5-羟色胺(5-HT)(4)受体介导人和犬类大肠的环形肌松弛,但仅这一现象无法解释选择性5-HT(4)受体激动剂在体内引起的结肠动力改善。我们着手研究5-HT(4)受体在人和犬类大肠纵行肌条中的介导作用。施加电场刺激(EFS)以产生次最大等张收缩。器官浴中持续存在L-硝基精氨酸(L-NOARG,0.1 mM)以防止一氧化氮诱导的对EFS的松弛作用。选择性5-HT(4)受体激动剂普芦卡必利(0.3 microM)增强了EFS诱发的收缩,在两种制剂中,该作用均被选择性5-HT(4)受体拮抗剂GR 113808(0.1 microM)拮抗。普芦卡必利诱导的增加在犬类升结肠和降结肠中存在,但在直肠中不存在。在人升结肠、乙状结肠和直肠中未观察到对普芦卡必利反应的区域差异。用阿托品(1 microM)或河豚毒素(0.3 microM)孵育可抑制EFS诱导的收缩,然后两种组织中的收缩均不受普芦卡必利(0.3 microM)影响。
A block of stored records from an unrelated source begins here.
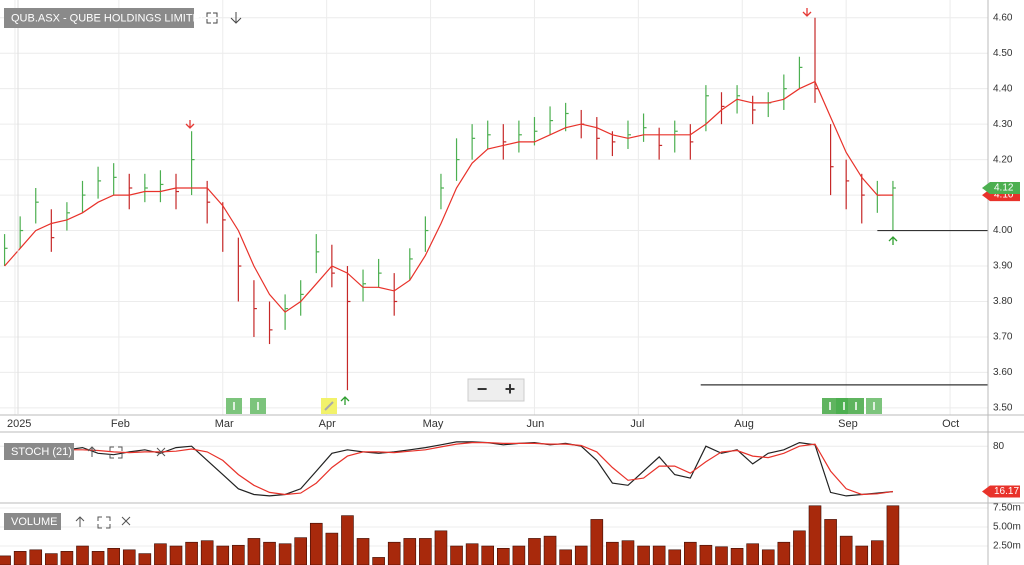 This screenshot has height=565, width=1024. I want to click on chart-title: QUB.ASX - QUBE HOLDINGS LIMITED, so click(110, 18).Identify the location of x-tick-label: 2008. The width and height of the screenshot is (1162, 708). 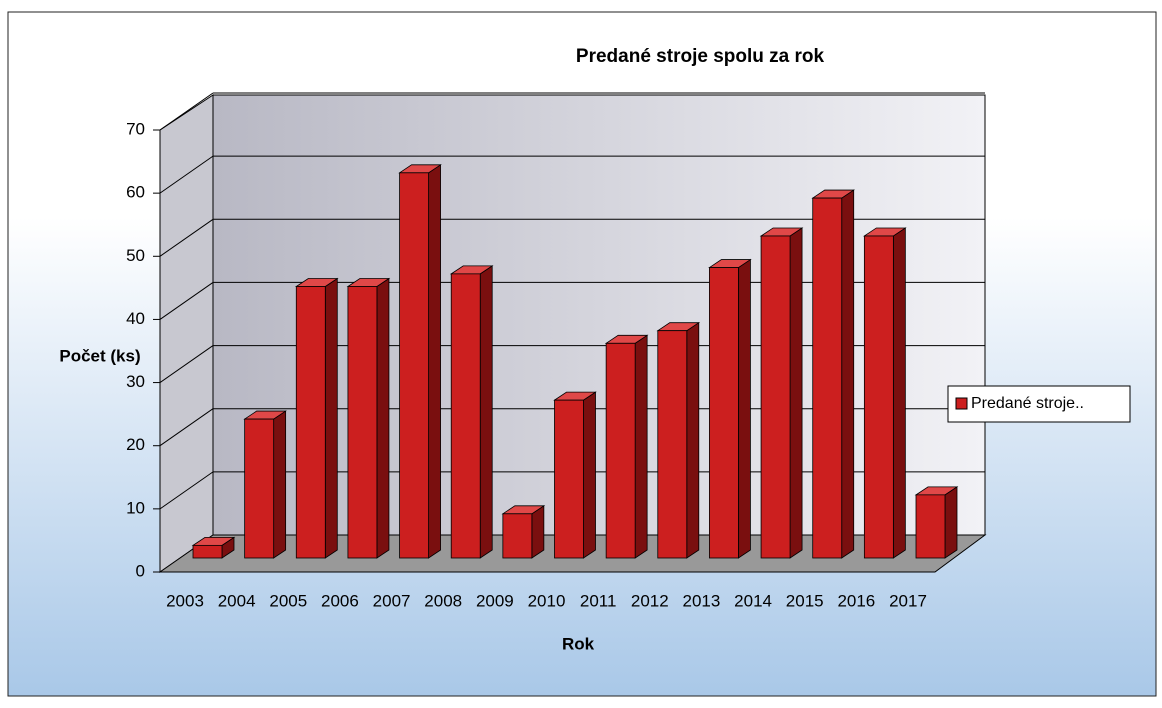
(443, 600).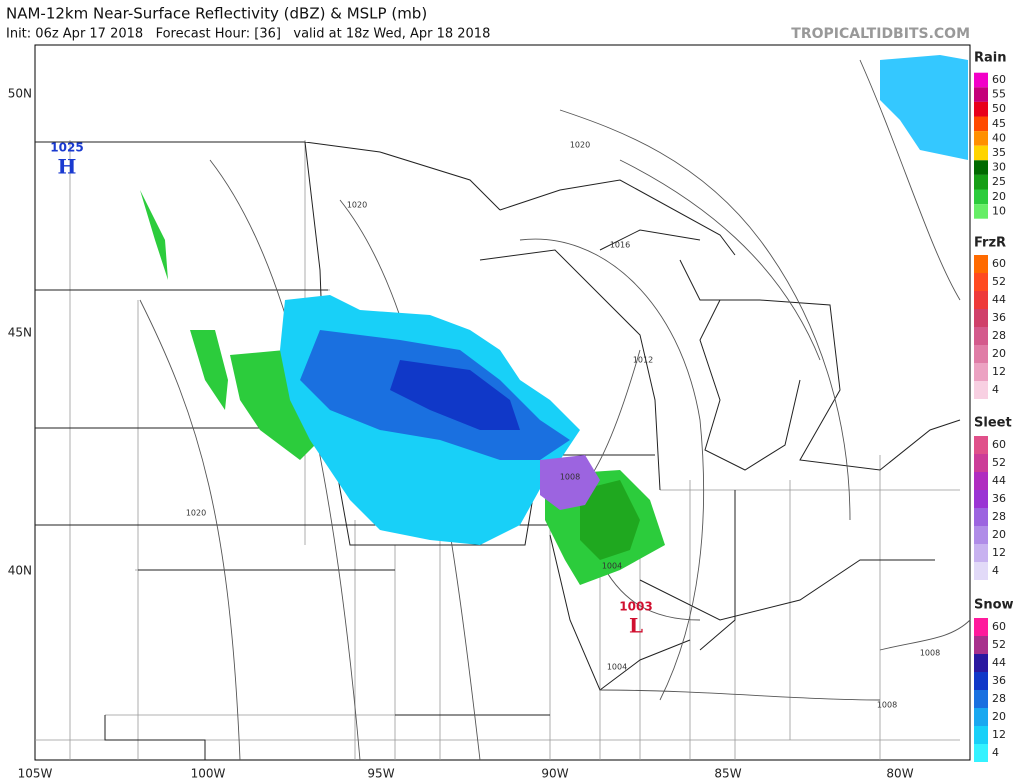 The width and height of the screenshot is (1024, 783). I want to click on pressure-letter: H, so click(68, 167).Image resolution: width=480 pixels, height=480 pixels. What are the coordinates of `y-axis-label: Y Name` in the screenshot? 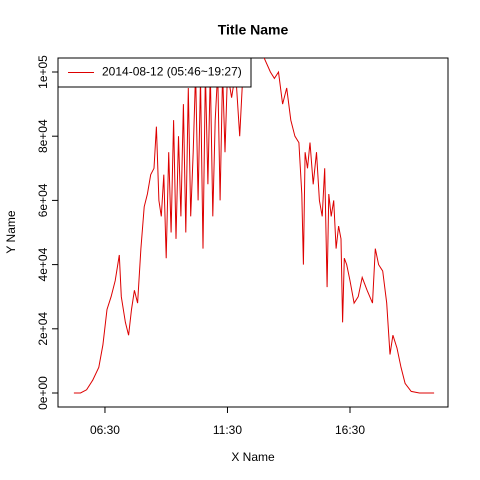 It's located at (11, 232).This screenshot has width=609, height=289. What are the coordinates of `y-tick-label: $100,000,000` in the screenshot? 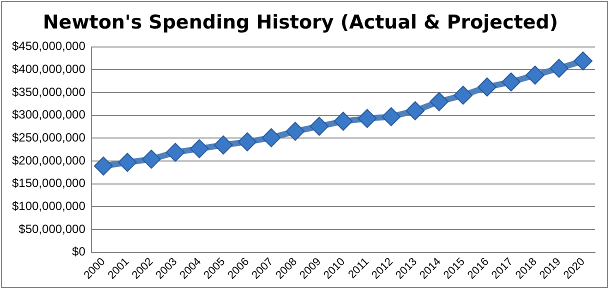 It's located at (49, 206).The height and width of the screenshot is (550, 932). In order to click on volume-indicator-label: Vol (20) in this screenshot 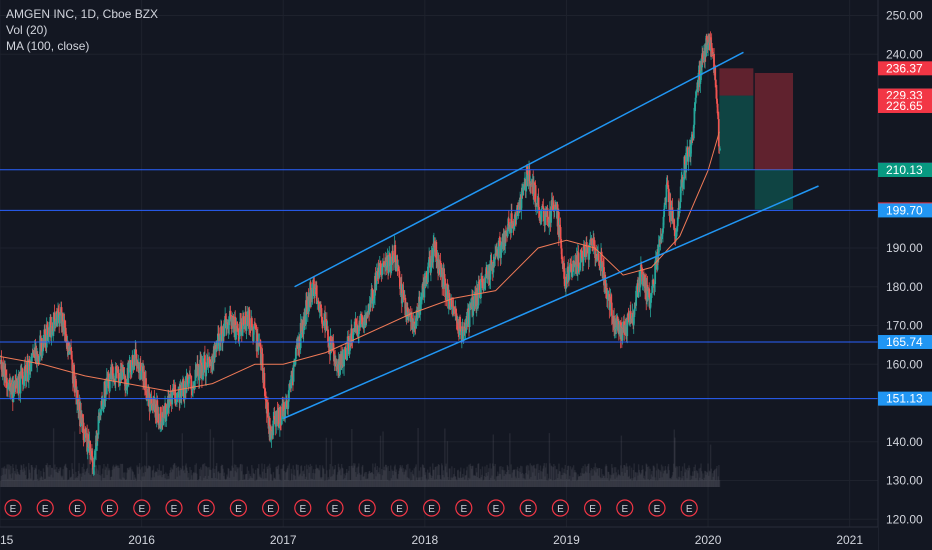, I will do `click(27, 30)`.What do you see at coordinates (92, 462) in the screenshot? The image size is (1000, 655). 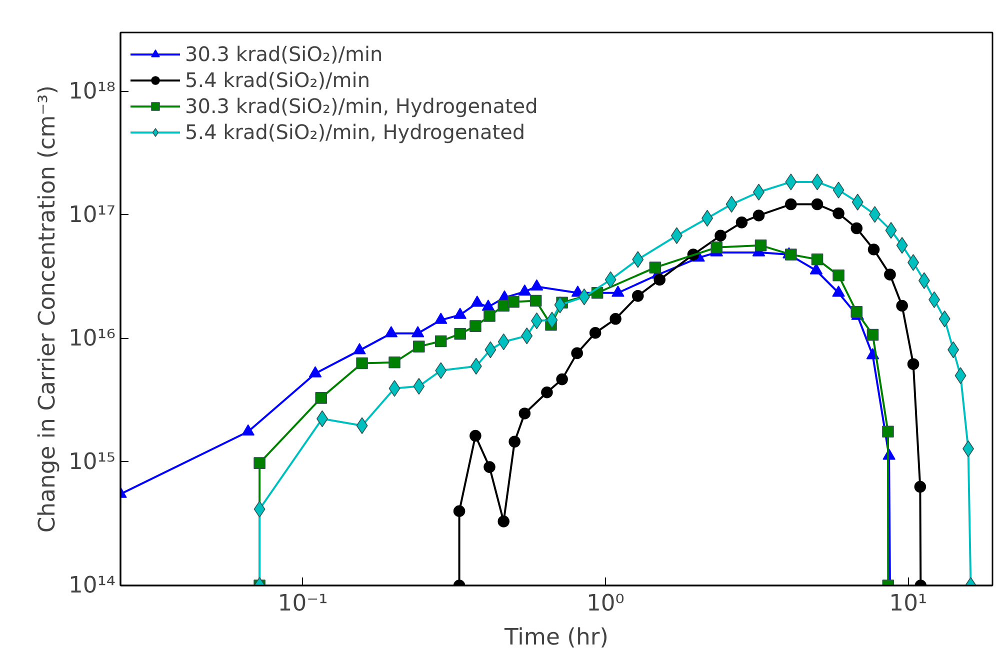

在存在麦角新碱(3 microM;两种组织)和格拉司琼(0.3 microM;仅人组织)的情况下,5-羟色胺(5-HT,0.3 microM)增强了EFS诱导的收缩,该作用被GR 113808(0.1 microM)拮抗。在存在阿托品或河豚毒素的情况下,EFS诱导的收缩受到抑制,使5-羟色胺(5-HT,0.3 microM)在两种制剂中均无效。本研究首次证明,在人和犬类大肠中,5-HT(4)受体位于胆碱能神经元上,可能介导促进乙酰胆碱释放,从而增强纵行肌收缩力。本研究和先前的环形肌条研究表明,5-HT(4)受体激动作用通过抑制周向阻力和增强纵行肌收缩力的协同组合促进结肠推进。